----- Document extract

The palace was built at a slow pace as its initial objective was to provide employment to the famine-stricken farmers of the locale. The foundation stone was laid in 1929. About 2,000 to 3,000 people were employed to build it.However, the actual occupation of the palace by the Maharaja came only after its completion in 1943, very close to the period of Indian Independence. There was criticism in some quarters for embarking on an expensive project but it had served the main purpose of helping the citizens of Jodhpur to face the famine situation.The estimated cost of building the palace was Rs 11 million.When it opened its gilded doors in 1943 it was considered as one of the largest royal residences in the world.

The site chosen for the palace was on a hill known as Chittar hill in the outer limits of Jodhpur,after which the palace is also known,where no water supply was available near by and hardly any vegetation grew as hill slopes were rocky. The building material required was not close by as sandstone quarries were at quite a distance. Since the Maharaja had the foresight to bring his project to fruition, he built a railway line to the quarry site to transport the building material. Donkeys were inducted to haul soil to the site. The sandstone transported by rail was dressed at site into large blocks with interlocking joints so that they could be laid without the use of mortar and thus create a wonderful edifice.

----------
----- Material shown

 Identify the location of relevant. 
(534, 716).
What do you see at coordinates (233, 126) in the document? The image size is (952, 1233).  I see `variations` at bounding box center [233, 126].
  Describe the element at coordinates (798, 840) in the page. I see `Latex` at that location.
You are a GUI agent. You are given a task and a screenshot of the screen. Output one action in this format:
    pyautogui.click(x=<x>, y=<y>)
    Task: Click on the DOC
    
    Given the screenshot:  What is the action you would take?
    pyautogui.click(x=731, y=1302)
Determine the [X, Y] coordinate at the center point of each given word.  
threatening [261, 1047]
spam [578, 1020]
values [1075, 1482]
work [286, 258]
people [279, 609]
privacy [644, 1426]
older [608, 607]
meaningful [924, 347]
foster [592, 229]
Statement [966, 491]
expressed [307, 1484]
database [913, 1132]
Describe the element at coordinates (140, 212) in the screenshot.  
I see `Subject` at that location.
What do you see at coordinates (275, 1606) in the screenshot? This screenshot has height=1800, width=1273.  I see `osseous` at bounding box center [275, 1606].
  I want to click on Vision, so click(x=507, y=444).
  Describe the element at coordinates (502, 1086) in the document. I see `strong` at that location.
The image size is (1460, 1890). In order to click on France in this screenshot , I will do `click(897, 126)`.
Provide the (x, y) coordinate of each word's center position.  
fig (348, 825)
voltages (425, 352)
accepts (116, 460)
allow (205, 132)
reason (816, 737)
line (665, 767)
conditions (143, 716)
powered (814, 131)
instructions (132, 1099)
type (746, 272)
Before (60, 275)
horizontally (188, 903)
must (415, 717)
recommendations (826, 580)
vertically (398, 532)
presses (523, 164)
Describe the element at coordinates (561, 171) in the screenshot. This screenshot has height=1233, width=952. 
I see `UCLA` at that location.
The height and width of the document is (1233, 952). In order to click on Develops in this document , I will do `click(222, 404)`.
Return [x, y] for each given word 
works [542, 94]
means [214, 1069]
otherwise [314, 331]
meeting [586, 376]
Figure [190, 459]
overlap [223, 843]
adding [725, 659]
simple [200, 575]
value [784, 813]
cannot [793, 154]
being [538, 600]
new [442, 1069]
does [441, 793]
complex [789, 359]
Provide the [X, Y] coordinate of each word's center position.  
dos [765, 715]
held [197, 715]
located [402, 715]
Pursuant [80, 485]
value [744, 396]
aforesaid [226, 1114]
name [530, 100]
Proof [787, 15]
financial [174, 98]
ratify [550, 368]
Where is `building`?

----------

Please write the next part of the passage about the palace on Chittar hill in Jodhpur, continuing after its final sentence.

The palace was built with "dun-colourd" sandstone with two wings. Makrana marble has also been used, and Burmese teak wood has been used for the interior wood work.When completed the palace had 347 rooms, several courtyards, and a large banquet hall which could accommodate 300 people. The architectural style is considered as representing the then in vogue Beaux Arts style, also known as Indo-Deco style. However, for many years the palace did not function fully on account of many tragic events in the royal family. Umaid Singh who stayed in the place for only four years died in 1947. Hanumant Singh who succeeded him also died at a young age; he had just won in the 1952 General Elections and was returning home after this win when his plane crashed and he died. Gaj Singh II who succeeded his father then decided in 1971 to convert a part of the palace in to a hotel.

Features


Apart from state-of-the-art features and amenities, staying at Umaid Bhawan Palace, is a royal experience in its true sense. Guests wake up to peacocks dancing in the nearby gardens. They can take a midnight dip in the subterranean Zodiac Pool. Guests can also visit the private museum, try a hand at the marbled squash courts or enjoy a game of billiards in the panelled recreation room. Guests can experience the art of Indias ancient healing wisdom in the romantic new setting of the Taj Spa. Dining at the Palace, just like everything else, is a glorious indulgence. Fine restaurants, charming lounges and a slew of fairytale dining experiences satiate the palate and the spirit. Hosting parties, gatherings and official functions at the royal Palace is a regal event. To match the grandeur of the palace, a unique traditional welcome is offered to the guests. For weddings, Umaid Bhawan Palace bestows the special union with a magical gala. A glorious palace background, is enhanced with rainbow-hued Rajasthani costumes and ambiences and all the splendid trappings of an ancient royal wedding.